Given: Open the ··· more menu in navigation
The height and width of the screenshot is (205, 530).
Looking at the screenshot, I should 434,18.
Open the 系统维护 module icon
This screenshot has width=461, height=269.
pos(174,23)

· · ·

● DESCRIPTION OF THE TASK
Return every entry exactly.

● ANSWER SECTION
Given: Open the ··· more menu in navigation
The height and width of the screenshot is (205, 530).
Looking at the screenshot, I should 434,18.
Open the 系统维护 module icon
This screenshot has width=461, height=269.
pos(174,23)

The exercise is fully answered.